DAGGETT • Residents, property owners and off-highway vehicle enthusiasts discussed two proposed Southern California Edison transmission line projects in the High Desert area on Thursday evening at the Daggett Community Center.

The two transmission projects are unrelated and serve different purposes, according to SCE officials. While a transmission project that would connect Pisgah — an area 40 miles east of Newberry Springs — and Hesperia was brought before the public earlier this year, a project that would interconnect Daggett, Lucerne Valley and Hesperia was brought to the public for the first time during meetings throughout the High Desert this week.

Both projects are still in the licensing phase and won't begin construction until 2014 or 2015. Construction of each is expected to take three years.

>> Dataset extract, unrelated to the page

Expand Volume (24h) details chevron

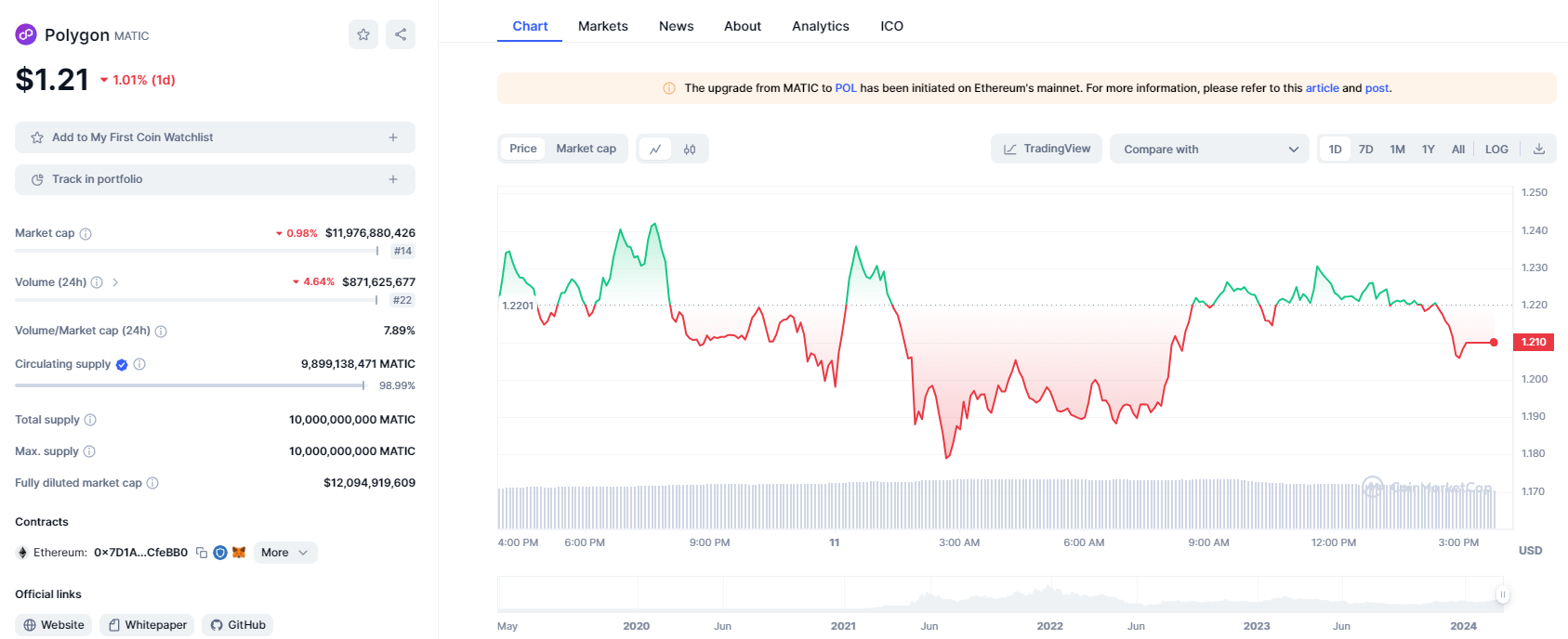(115, 282)

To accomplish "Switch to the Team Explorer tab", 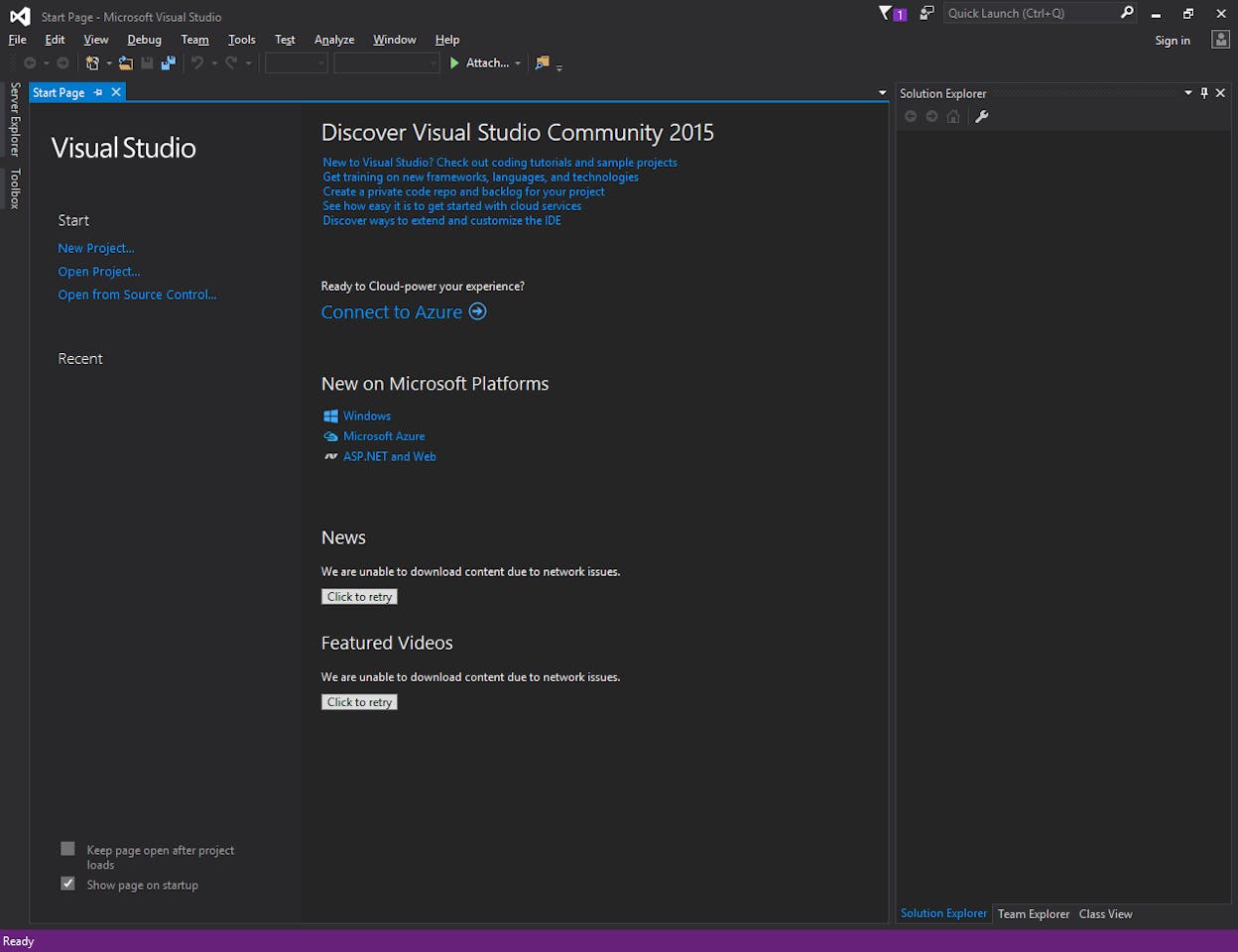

South of Kramer Transmission Project

The South of Kramer project is designed to bring power generated north of Kramer Junction to High Desert residents. A number of new renewable energy projects north of Kramer Junction are scheduled to come online over the next few years and Edison officials said Thursday that there currently isn't enough capacity in its system for the projects to generate their full potential.

The project would involve 55 to 70 miles of new transmission lines, a new substation east of Apple Valley and upgraded substations at Coolwater substation in Daggett, Lugo substation in Hesperia and upgrades at the future Jasper substation in Lucerne Valley.

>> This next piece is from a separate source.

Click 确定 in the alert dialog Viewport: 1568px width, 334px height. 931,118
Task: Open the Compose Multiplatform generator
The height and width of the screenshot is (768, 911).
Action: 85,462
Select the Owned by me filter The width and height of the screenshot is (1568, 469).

Edison officials are currently looking at the different routes that can be used for the project, with many following current roads to avoid disturbing the land. Most of the residents, property owners and off-roaders said that the best route would be a direct route south of Daggett to Lucerne Valley, and then southwest to Hesperia. The route would follow an existing county road.

Residents also had concerns about keeping the high-voltage lines away from homes and said upgrading existing lines would cause less of a problem than building new ones.

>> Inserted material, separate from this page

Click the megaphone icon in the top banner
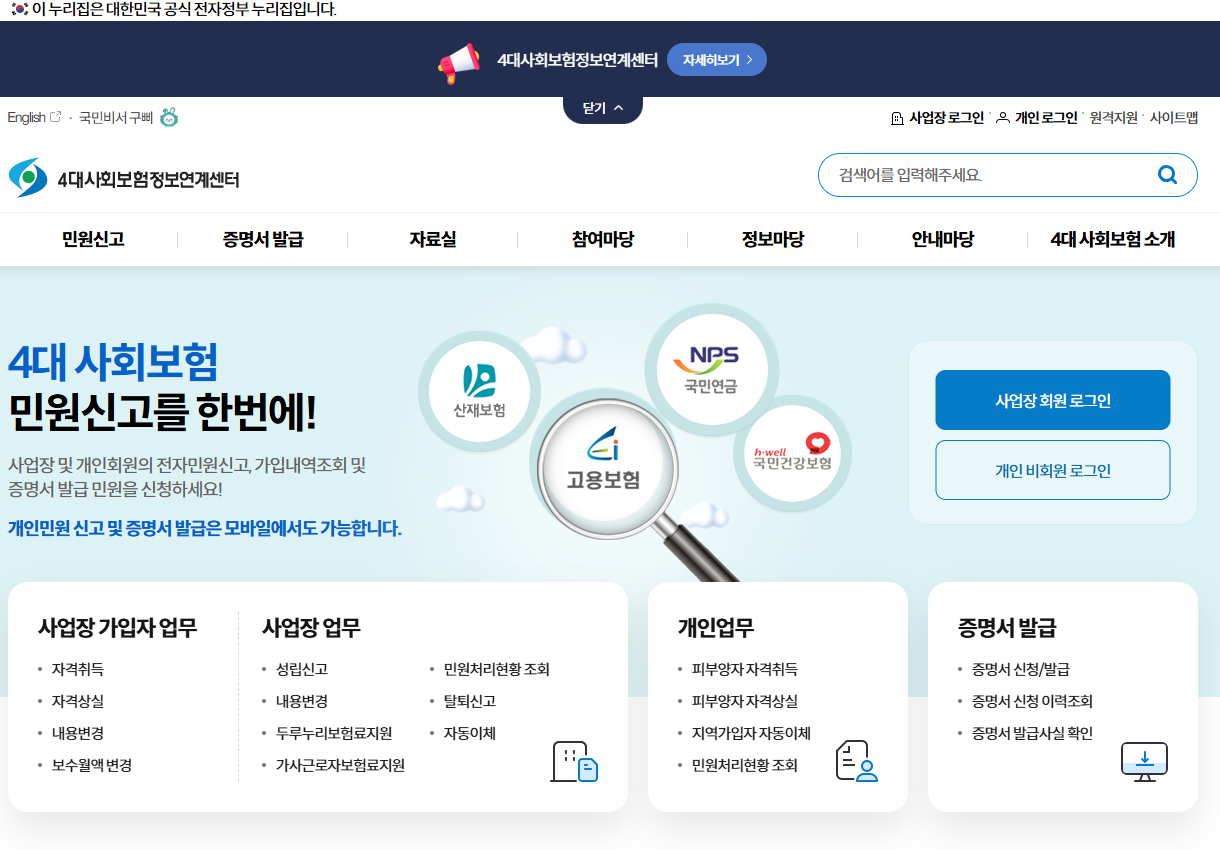(458, 58)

Huntington Beach resident Michael Grant, who owns property near some of the proposed routes and is an off-road enthusiast, said he would prefer a route that avoided off-road racing areas because of safety concerns.

Edison plans to submit an application to state and federal regulatory agencies in 2013.

Lugo-Pisgah Transmission Project

The other proposed project discussed by Edison is the Lugo-Pisgah project, which would connect Pisgah — an area 40 miles east of Newberry Springs near the proposed Calico solar project — and Hesperia. The project would help bring the power from future renewable energy projects  in the area to Southern California residents.

The project would involve 60 to 70 miles of new or upgraded transmission lines as well as a new substation in Pisgah.

Most of the transmission lines would involve replacing 220 kilovolt lines with 500 kilovolt lines in an existing right-of-way, but there are four different routes being discussed that would connect Lucerne Valley to Hesperia. There are also two different sites being discussed for the substation location in Pisgah — one north of Interstate 15 and one south of the interstate.

Edison is currently conducting environmental studies this month and plans to submit applications to state and federal regulatory agencies sometime in the next two years.